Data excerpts

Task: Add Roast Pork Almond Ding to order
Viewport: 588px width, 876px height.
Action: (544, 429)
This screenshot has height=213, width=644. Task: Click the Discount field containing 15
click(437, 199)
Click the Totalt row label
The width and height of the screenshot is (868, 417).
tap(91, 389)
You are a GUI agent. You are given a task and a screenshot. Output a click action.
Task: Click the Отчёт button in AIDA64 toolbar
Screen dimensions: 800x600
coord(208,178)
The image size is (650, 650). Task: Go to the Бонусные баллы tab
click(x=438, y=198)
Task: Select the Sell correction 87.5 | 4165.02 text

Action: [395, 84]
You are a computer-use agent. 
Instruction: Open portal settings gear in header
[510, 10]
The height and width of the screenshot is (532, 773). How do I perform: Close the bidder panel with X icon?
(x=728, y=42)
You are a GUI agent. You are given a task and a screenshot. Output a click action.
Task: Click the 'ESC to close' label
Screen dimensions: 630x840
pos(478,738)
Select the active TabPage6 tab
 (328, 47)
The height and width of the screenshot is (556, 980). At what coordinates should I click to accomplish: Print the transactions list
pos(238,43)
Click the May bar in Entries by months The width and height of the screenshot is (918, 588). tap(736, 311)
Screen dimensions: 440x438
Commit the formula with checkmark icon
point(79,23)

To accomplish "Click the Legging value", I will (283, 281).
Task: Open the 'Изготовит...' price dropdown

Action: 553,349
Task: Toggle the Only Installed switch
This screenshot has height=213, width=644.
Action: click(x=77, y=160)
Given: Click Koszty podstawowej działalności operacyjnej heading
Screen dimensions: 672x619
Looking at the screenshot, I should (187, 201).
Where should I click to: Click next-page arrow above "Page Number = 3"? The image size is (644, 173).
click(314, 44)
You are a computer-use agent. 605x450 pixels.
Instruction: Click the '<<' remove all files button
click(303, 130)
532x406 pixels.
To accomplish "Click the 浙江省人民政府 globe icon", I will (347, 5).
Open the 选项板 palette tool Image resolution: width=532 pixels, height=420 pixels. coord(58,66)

■ **AIM OF THE TASK**: In the entries above, which lines hold the word "agent"? Copy them out.

■ **OUTPUT BELOW**:
You are a GUI agent. You are given a task and a screenshot. Output a click action.
You are a computer-use agent. 
You are a GUI agent. You are given a task and a screenshot. Output a click action.
You are a computer-use agent. 605x450 pixels.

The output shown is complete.